The bank guarantee: a farce restaged as a tragedy
Colin Murphy’s play of the events leading up to the 2008 bank guarantee contains the tensions of his dual identities as journalist and dramatist, and a new run introduces the coarse voices of the Anglo tapes
Mark Lambert and Peter Daly in Guaranteed!
‘In the course of my journalistic work, I found no smoking gun. Look for the most simple answer. It’s likely to be it.’ Photograph: Fergal Ward
It is a sunny Saturday in late September 2008, and the chief executive of Anglo Irish Bank is nervous.
In the preceding months, the global financial crisis has spiralled out of control: Northern Rock has been nationalised, Bear Stearns wiped off the map, Lehman Brothers bankrupted, Fannie Mae, Freddie Mac and AIG have been nationalised. Now, after years of astonishing growth, Anglo is on the ropes. The share price has plummeted, hedge funds are circling the overvalued company like vultures, and the commercial bank is losing €1 billion a day in deposits.
David Drumm has arranged an emergency meeting with the Financial Regulator to ask for an emergency credit line. He needs €7 billion. “Where did you get that figure from?” the regulator asks. Drumm pauses. “I had a team working on the numbers.”

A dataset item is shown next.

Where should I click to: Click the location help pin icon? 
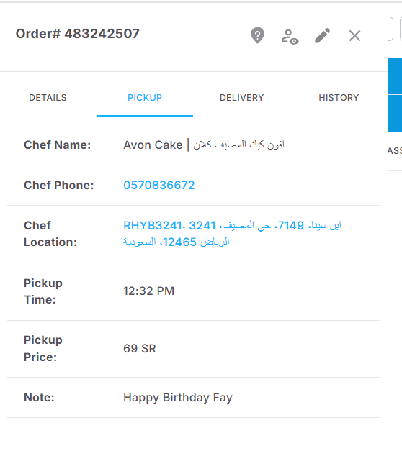[257, 35]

This is a scene from Colin Murphy’s Guaranteed!, a lucid and even-handed account of the events leading up to the fateful 2008 bank guarantee, which – speaking of fate – was first performed on the same day the Anglo Tapes emerged. An invented scene, based on fact, it naturally became one of the funniest and most galling moments of the play as the audience heard another answer still echoing from the day’s news: “Just as Drummer would say, ‘I picked it out of my arse’.”
Murphy’s play is diligently researched and cautiously imagined, and prefers to avoid cheap laughs and pot shots, seeking neither to rouse the rabble nor to vilify. Instead, Murphy wants to understand how it had all happened. The shock of the news, though, which his play absorbed, was that you really couldn’t make it up.

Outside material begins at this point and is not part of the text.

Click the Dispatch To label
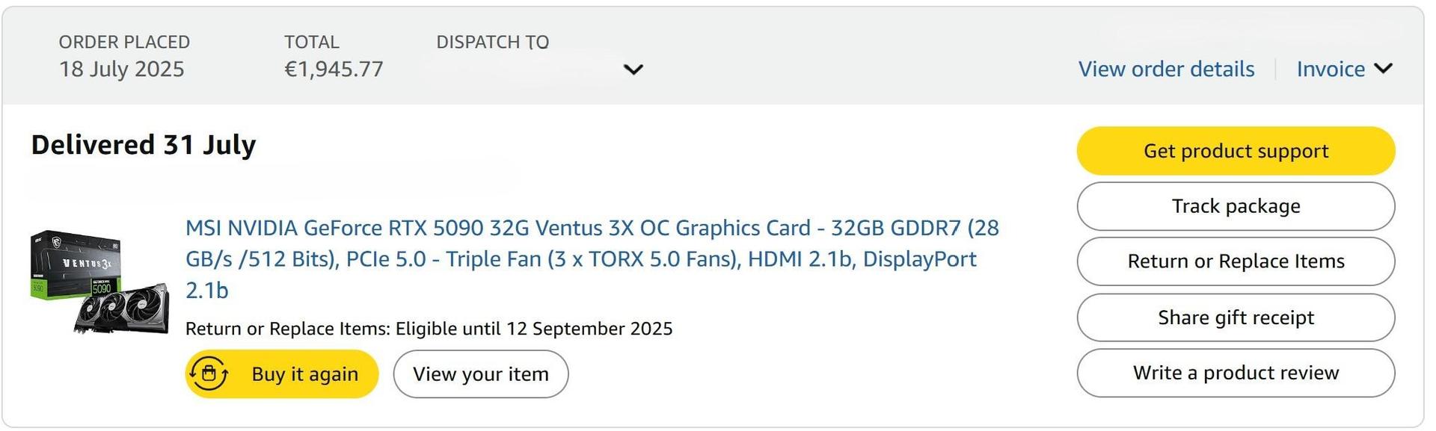The width and height of the screenshot is (1436, 431). (492, 42)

In many ways that discrepancy sums up the tensions between Murphy’s approach as a journalist and a dramatist. His play began as something more slanted; a four-minute satirical sketch for Fishamble’s Tiny Plays For Ireland in which the bank guarantee was ultimately decided with the toss of a coin.
Farce remade as tragedy
For this version Murphy has reworked his farce as a tragedy, relying on official transcripts of public events, books and investigative reports by other journalists, and off-the-record interviews with sources close to the events. The resulting piece, which begins with a careful disclaimer stating which elements are real and which are fictionalised, is a sober and swift chronology with a wide scope of inquiry of four years leading towards calamity.
The journalist’s credo – comments are free but facts are sacred – could underpin its writing, to the extent that one might anticipate Murphy’s reluctance towards discussing his feelings about the bank guarantee. It’s nothing personal.
He considers the question for a while. “You’re right, I’m not wildly keen talking about it. It’s an absolutely valid question . . . I don’t know any more. It’s gotten increasingly difficult for me to separate fact from fiction.”